Aria Covamonas, Acclaimed Experimental Mexican Filmmaker, Dies At 46
Aria Covamonas, celebrated Mexican filmmaker and experimental animator known for her radically non-linear works and appropriation of public-domain media, was found dead in Oaxaca on July 6, 2025. She was 46. No cause of death has been reported.
Born Aria Leonora Guzmán Casanova in Monterrey, Covamonas was a self-taught artist whose work stood at the intersection of surrealism, dadaism, and philosophical inquiry. Her distinctive style, recognizable for its use of hand-animated cutouts, archival imagery, and mismatched historical audio, earned her international acclaim and a cult following among experimental cinema circles. Her death has left the artistic community in shock, and public appeals have been made to locate her next of kin, as no relatives have yet been identified.
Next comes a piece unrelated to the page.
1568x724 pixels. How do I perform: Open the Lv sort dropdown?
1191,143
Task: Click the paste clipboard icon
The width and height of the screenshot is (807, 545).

Her most recent and ambitious work, The Great History of Western Philosophy (La gran historia de la filosofía occidental), debuted earlier this year at the International Film Festival Rotterdam (IFFR). The film went on to win Best Picture at the 24 Frame Future Film Fest and screen in Annecy’s prestigious Contrechamp selection last month. Covamonas described it as an “imaginary machine” that generates meaning from fragments of images and sound.
“We have this idea that meaning appears when I say a word. I think that is incorrect,” she told ZippyFrames in February of this year. “I wanted to create a machine that does that with images and pieces of pre-existing sound from other films… The game is like an imaginary machine where you have a field and a set of rules. You just want to see what happens when you let this chain of significance run, and the meaning appears in that movement.”
That approach defined much of her filmography, which includes Camille Saint-Saëns’ The Carnival of the Animals (2017), Taxidermy for Beginners and Unidentified Item No. 984 (2018), Hideouser and Hideouser (2019), Introduction to the History of Western Philosophy (2020), Socrates’ Adventures in the Under Ground (2021), and I Can’t Go On Like This by Aria Covamonas From Planet Earth (2023).
That last title also screened in Annecy in 2023, when Mexico was the festival’s country of honor. At the time, Covamonas recorded a brief video that, while bleak in subject matter, showcased her sharp sense of humor and concluded with an important message about seeking help during times of desperation.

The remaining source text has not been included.